First published: US, Simon & Schuster, 1939; UK, Harrap, 1939
Colonel Rand was startled by the telegram:
COME TO LOS ANGELES AT ONCE STOP FLY IF NECESSARY STOP YOU MAY BE INVALUABLE WITNESS AT INQUEST ON MY BODY STOP WATCH HECTOR CAREFULLY
Colonel Rand was so startled that he took the next plane to Los Angeles.
He arrived just in time to be an invaluable witness at the inquest on Humphrey Garnett’s body.
Dead by poison, and in his hand the clue that pointed to the murderer – a crumpled jack of diamonds.
Colonel Rand knew the significance of the crumpled knave. But he didn’t know anything about the “Hector” mentioned in that amazing telegram.
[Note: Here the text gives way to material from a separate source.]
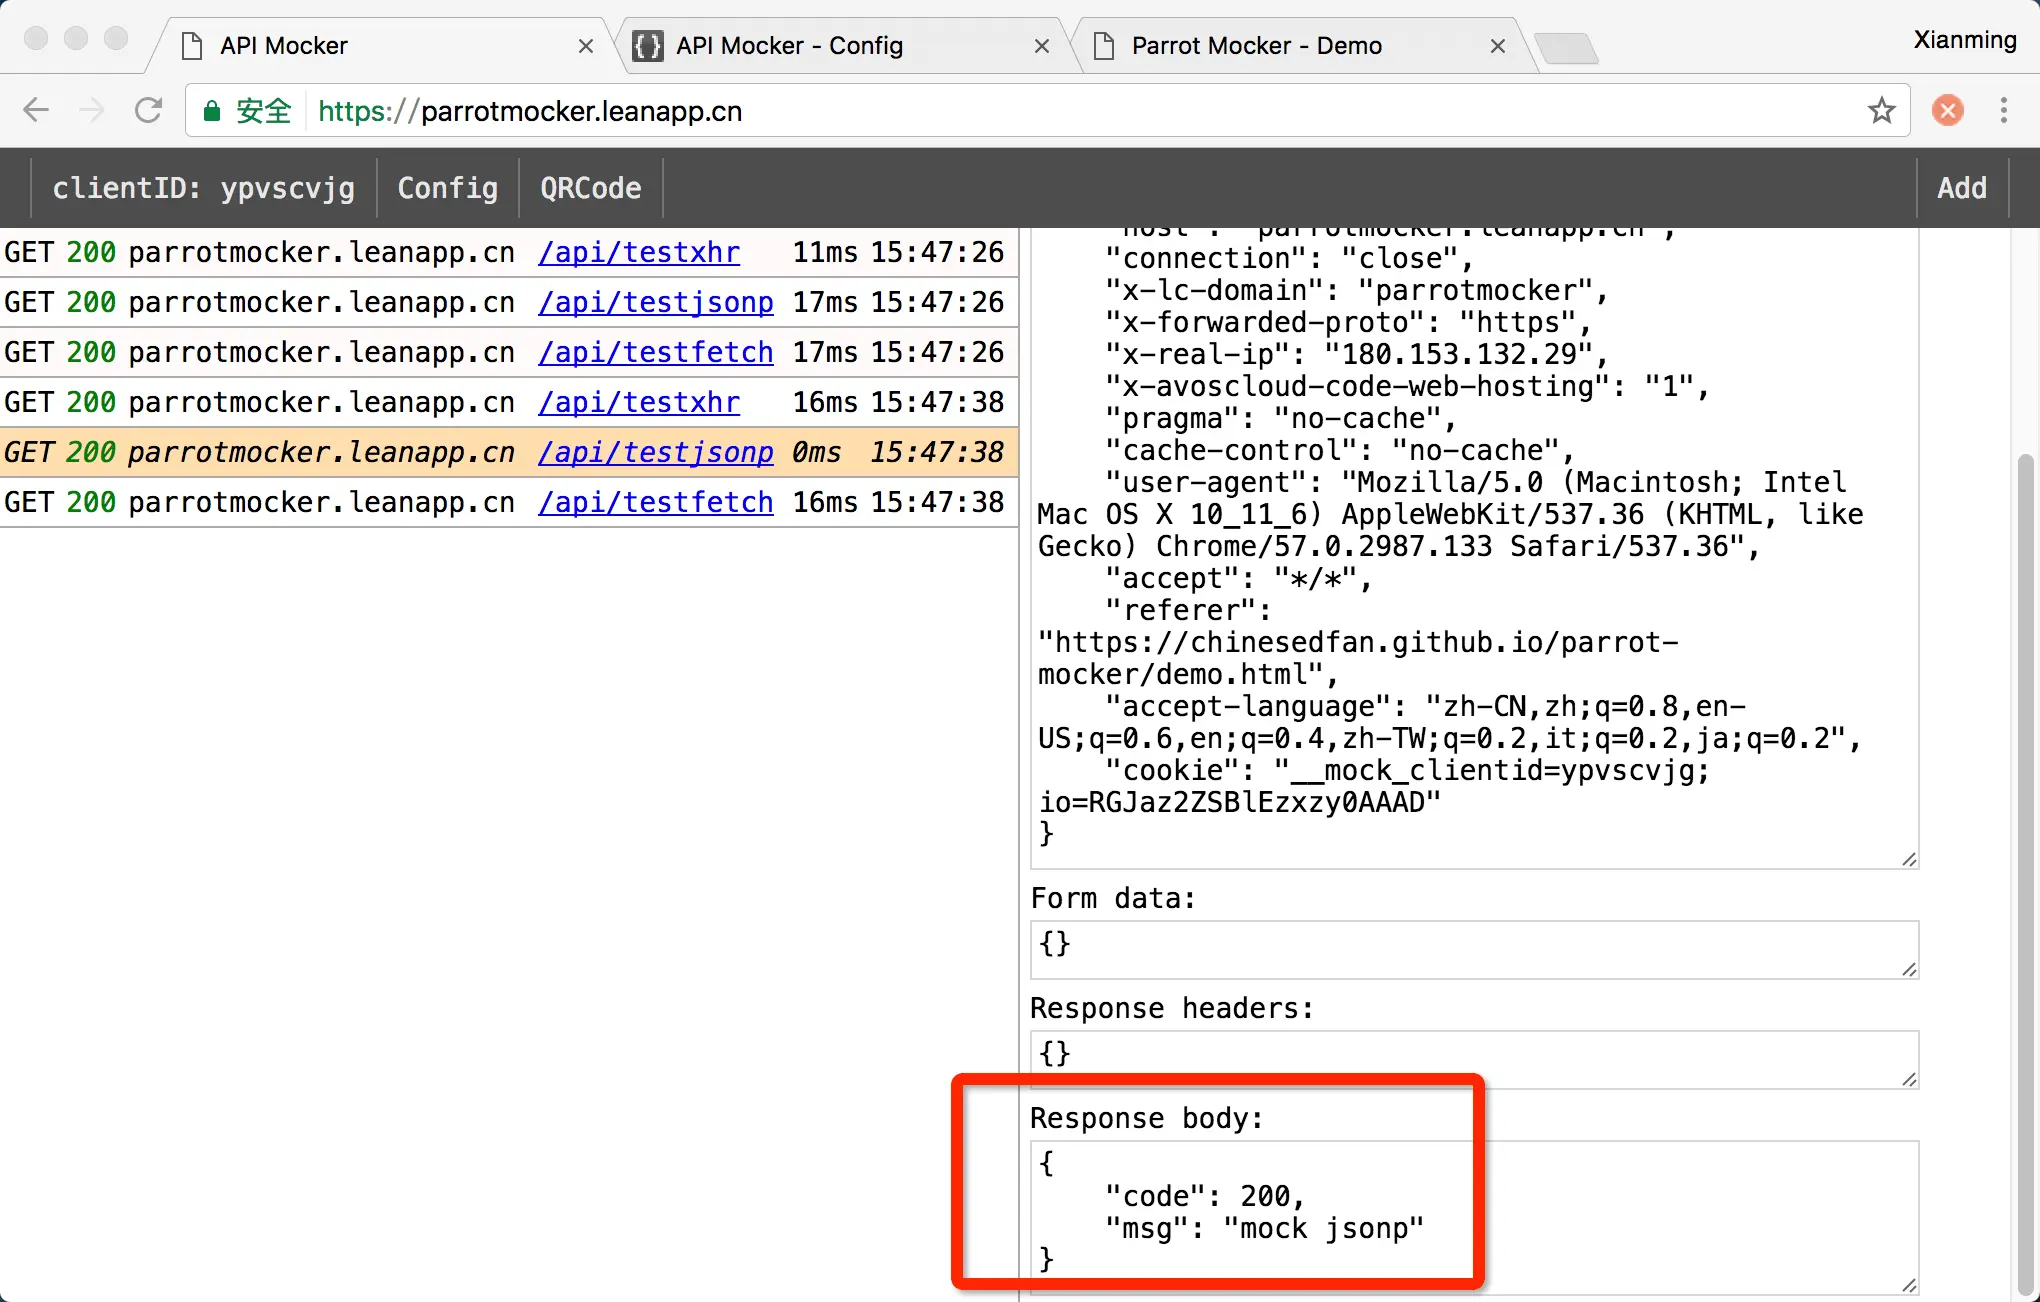
Task: Open /api/testfetch link at 15:47:38
Action: pyautogui.click(x=655, y=502)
Nor did he know why Arthur Willowe played solitaire so very badly.
Nor why Camilla Sallice had sung for Humphrey Garnett.
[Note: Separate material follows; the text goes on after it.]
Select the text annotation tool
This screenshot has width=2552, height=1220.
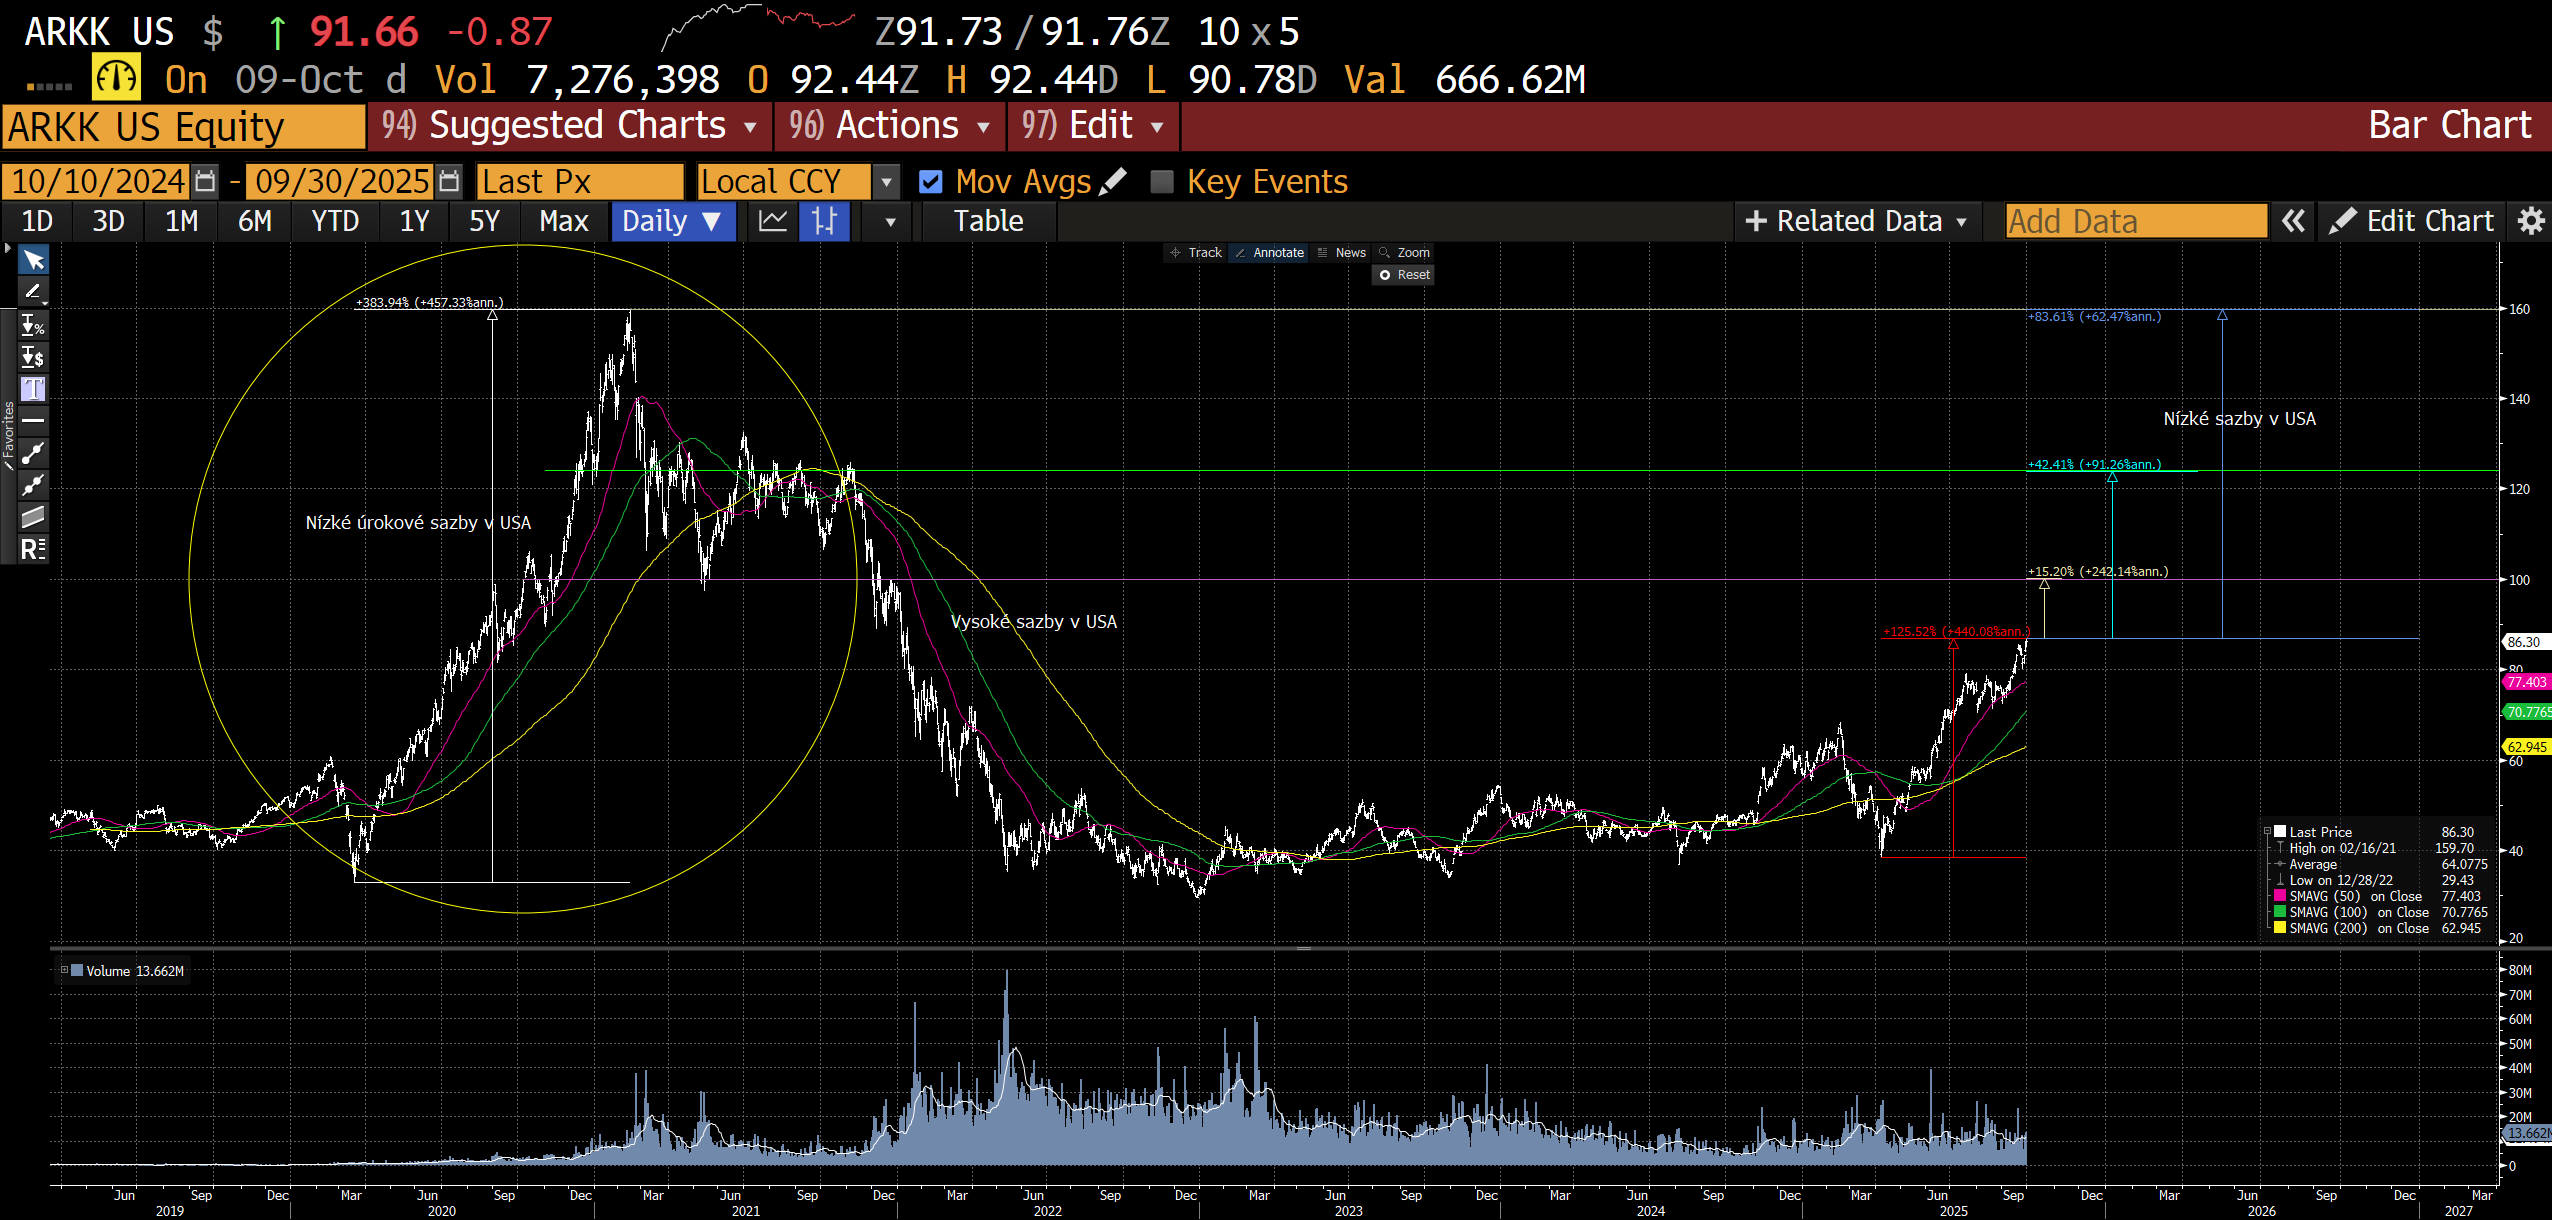[33, 389]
Nor why Kay Garnett should count the world well lost for love.
Nor why Will Harding didn’t know the secret of Garnett’s experiments in the laboratory.
Nor why Richard Vinton had, like the leopard, changed his spots.
Nor why Maurice Warriner showed such intense interest in the history of playing cards.
Lieutenant Jackson of the Homicide Squad thought the case was solved when they found the crumpled knave in Humphrey Garnett’s dead hand. But when he found the other fifty-one cards of the pack, the poison glass with fingerprints, the needle in Arthur Willowe’s pillow, and the meaning of “Hector,” the solution was no longer so easy.
Many detective story writers are masters of the double bluff. In The Case of the Crumpled Knave Anthony Boucher triples it, and proves conclusively that the hand of the writer is quicker than the eye of the reader.
Boucher’s masterpiece? Humphrey Garnett is a research chemist working on an atoxipharmical gas to neutralise poison (and working on an even deadlier poison gas in the meantime). His household includes his daughter, Kay; her actor fiancé, Richard Vinton, an ex-card-sharp; Arthur Willowe, his ineffective brother-in-law; Will Harding, his laboratory assistant; Camilla Sallice, a Woman with a Past; while Maurice Warriner, an eccentric museum curator, hovers around the outskirts. All of these people conceal secrets, so there is a fine spread of suspicion in the best Christie manner as to which of them killed Garnett – with curare, no less. Was the motive money? A desire to obtain the formulae for the gasses? Or something else? What does the crumpled knave of diamonds found in Garnett’s hand mean? A blond young man: Harding? The French jack of diamonds – Hector, a name secretly connected to Willowe? A selfish and deceitful relative? Or does it refer to Vinton’ss career as a card-sharp?
Vinton is arrested, and Kay calls in Fergus O’Breen, an Irish private detective and “an introspective extrovert with manic-depressive tendencies” to investigate his first murder case. Infectious enthusiasm is O’Breen’s keynote: he is not an eccentric, but rather in the Lord Peter Wimsey / Roger Sheringham / Nigel Strangeways mould of believable human being as detective. O’Breen is aided in his detection by the Wendoverish Col. Rand, an elderly but observant type. The two men finally reach a really ingenious solution, a triumph of misdirection. The principal clue is a knowledge of card-players’ psychology.
Boucher was inspired by John Dickson Carr’s Red Widow Murders (1935) and Queen’s Siamese Twin Mystery (1933): elderly but observant men on the detective side; curare; use of cards; murderer’s identity, and motive.
Times Literary Supplement (John Everard Gurdon, 16th December 1939):
Vinton was arrested for the murder of Garnett because a superficial glance at the evidence suggested his guilt. Luckily a young private detective was able to persuade the police that they were wrong, and then a third investigator proved that every one, without exception, had misinterpreted the facts. It is a competent and careful plot, and some readers may also like the characters.